◆ **Task prompt**
Print the following lines exactly as they appear.

§ §

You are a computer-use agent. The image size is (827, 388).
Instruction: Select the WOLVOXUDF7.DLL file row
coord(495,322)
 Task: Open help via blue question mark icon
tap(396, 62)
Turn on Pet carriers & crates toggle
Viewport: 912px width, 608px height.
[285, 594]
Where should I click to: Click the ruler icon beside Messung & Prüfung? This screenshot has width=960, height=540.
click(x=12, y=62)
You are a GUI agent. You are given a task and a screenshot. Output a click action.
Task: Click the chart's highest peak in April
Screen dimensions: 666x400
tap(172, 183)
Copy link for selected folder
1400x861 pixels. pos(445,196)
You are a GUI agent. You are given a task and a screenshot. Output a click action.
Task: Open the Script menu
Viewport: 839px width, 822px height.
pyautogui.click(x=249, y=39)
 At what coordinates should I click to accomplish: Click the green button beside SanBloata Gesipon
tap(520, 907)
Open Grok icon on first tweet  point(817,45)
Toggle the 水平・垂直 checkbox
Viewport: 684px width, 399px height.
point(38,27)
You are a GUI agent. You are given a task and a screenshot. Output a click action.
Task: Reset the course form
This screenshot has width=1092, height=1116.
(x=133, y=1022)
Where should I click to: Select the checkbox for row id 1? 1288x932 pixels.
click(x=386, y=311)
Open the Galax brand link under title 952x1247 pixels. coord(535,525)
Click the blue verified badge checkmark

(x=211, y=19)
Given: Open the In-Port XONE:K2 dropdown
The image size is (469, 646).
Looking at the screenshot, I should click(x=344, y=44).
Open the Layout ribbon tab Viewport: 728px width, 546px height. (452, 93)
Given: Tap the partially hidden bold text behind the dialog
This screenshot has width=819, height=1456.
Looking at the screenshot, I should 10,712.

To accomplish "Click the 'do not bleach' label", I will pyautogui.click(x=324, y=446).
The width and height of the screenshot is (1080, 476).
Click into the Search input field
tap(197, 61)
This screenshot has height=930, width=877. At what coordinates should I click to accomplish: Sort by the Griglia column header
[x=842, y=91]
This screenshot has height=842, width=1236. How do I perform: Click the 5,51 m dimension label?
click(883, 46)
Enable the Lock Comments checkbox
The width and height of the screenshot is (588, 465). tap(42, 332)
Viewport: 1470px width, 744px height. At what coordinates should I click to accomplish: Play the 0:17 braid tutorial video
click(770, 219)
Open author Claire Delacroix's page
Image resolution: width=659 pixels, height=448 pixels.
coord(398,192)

§ §

◆ **Solution**
You are a computer-use agent. The image size is (827, 388).
Instruction: Select the WOLVOXUDF7.DLL file row
coord(495,322)
 Task: Open help via blue question mark icon
tap(396, 62)
Turn on Pet carriers & crates toggle
Viewport: 912px width, 608px height.
[285, 594]
Where should I click to: Click the ruler icon beside Messung & Prüfung? This screenshot has width=960, height=540.
click(x=12, y=62)
You are a GUI agent. You are given a task and a screenshot. Output a click action.
Task: Click the chart's highest peak in April
Screen dimensions: 666x400
tap(172, 183)
Copy link for selected folder
1400x861 pixels. pos(445,196)
You are a GUI agent. You are given a task and a screenshot. Output a click action.
Task: Open the Script menu
Viewport: 839px width, 822px height.
pyautogui.click(x=249, y=39)
 At what coordinates should I click to accomplish: Click the green button beside SanBloata Gesipon
tap(520, 907)
Open Grok icon on first tweet  point(817,45)
Toggle the 水平・垂直 checkbox
Viewport: 684px width, 399px height.
point(38,27)
You are a GUI agent. You are given a task and a screenshot. Output a click action.
Task: Reset the course form
This screenshot has width=1092, height=1116.
(x=133, y=1022)
Where should I click to: Select the checkbox for row id 1? 1288x932 pixels.
click(x=386, y=311)
Open the Galax brand link under title 952x1247 pixels. coord(535,525)
Click the blue verified badge checkmark

(x=211, y=19)
Given: Open the In-Port XONE:K2 dropdown
The image size is (469, 646).
Looking at the screenshot, I should click(x=344, y=44).
Open the Layout ribbon tab Viewport: 728px width, 546px height. (452, 93)
Given: Tap the partially hidden bold text behind the dialog
This screenshot has width=819, height=1456.
Looking at the screenshot, I should 10,712.

To accomplish "Click the 'do not bleach' label", I will pyautogui.click(x=324, y=446).
The width and height of the screenshot is (1080, 476).
Click into the Search input field
tap(197, 61)
This screenshot has height=930, width=877. At what coordinates should I click to accomplish: Sort by the Griglia column header
[x=842, y=91]
This screenshot has height=842, width=1236. How do I perform: Click the 5,51 m dimension label?
click(883, 46)
Enable the Lock Comments checkbox
The width and height of the screenshot is (588, 465). tap(42, 332)
Viewport: 1470px width, 744px height. At what coordinates should I click to accomplish: Play the 0:17 braid tutorial video
click(770, 219)
Open author Claire Delacroix's page
Image resolution: width=659 pixels, height=448 pixels.
coord(398,192)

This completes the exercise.